_STORED ROWS_:
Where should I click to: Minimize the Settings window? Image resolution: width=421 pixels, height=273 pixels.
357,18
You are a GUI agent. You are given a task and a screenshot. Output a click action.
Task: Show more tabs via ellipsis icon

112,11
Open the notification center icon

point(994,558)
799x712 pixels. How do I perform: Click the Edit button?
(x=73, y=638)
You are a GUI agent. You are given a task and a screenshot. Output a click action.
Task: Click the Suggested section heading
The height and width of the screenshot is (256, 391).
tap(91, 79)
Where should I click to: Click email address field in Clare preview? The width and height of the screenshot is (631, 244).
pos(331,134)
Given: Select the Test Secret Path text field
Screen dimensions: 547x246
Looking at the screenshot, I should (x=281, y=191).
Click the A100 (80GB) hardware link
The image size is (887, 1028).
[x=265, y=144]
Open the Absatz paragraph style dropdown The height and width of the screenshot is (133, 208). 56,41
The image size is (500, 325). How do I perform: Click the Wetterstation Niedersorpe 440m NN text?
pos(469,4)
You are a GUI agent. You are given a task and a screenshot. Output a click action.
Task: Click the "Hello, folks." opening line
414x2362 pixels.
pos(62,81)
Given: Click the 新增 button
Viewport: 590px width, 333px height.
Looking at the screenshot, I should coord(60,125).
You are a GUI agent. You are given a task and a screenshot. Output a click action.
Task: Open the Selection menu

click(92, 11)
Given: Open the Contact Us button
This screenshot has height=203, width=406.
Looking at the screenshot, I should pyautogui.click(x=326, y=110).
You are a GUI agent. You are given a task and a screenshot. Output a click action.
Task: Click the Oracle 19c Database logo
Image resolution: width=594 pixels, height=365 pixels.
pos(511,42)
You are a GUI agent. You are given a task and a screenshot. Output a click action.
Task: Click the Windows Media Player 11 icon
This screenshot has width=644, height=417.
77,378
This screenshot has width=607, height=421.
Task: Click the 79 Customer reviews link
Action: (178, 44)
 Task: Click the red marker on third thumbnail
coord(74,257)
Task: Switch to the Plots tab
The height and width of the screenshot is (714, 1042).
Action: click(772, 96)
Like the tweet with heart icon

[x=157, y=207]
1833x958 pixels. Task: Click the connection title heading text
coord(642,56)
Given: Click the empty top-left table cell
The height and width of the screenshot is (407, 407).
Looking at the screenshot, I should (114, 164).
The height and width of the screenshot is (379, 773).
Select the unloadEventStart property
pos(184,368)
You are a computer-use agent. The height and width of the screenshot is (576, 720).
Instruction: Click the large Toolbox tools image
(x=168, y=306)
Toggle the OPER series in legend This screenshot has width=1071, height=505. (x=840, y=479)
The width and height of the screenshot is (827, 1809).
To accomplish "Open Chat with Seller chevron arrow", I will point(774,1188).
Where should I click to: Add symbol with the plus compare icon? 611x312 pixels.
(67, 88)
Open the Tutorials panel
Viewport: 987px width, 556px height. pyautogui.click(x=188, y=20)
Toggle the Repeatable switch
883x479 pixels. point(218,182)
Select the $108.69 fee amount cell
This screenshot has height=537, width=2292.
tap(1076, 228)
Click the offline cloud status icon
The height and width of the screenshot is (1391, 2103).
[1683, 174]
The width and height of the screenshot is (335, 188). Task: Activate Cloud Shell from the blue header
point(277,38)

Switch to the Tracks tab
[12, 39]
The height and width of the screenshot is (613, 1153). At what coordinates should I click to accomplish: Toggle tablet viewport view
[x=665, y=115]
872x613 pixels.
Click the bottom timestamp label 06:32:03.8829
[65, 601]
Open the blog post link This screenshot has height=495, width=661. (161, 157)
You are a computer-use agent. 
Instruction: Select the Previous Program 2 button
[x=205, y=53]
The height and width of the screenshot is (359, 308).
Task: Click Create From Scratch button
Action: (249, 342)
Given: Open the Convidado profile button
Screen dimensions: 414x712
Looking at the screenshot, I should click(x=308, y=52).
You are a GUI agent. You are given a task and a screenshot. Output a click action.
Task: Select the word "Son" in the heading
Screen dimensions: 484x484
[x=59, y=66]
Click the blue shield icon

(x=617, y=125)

_WHAT YOU ARE ASKED TO DO_:
Count the lines in the items above that contain the string "Instruction", and reply with only the number.

_FINAL RESULT_:
2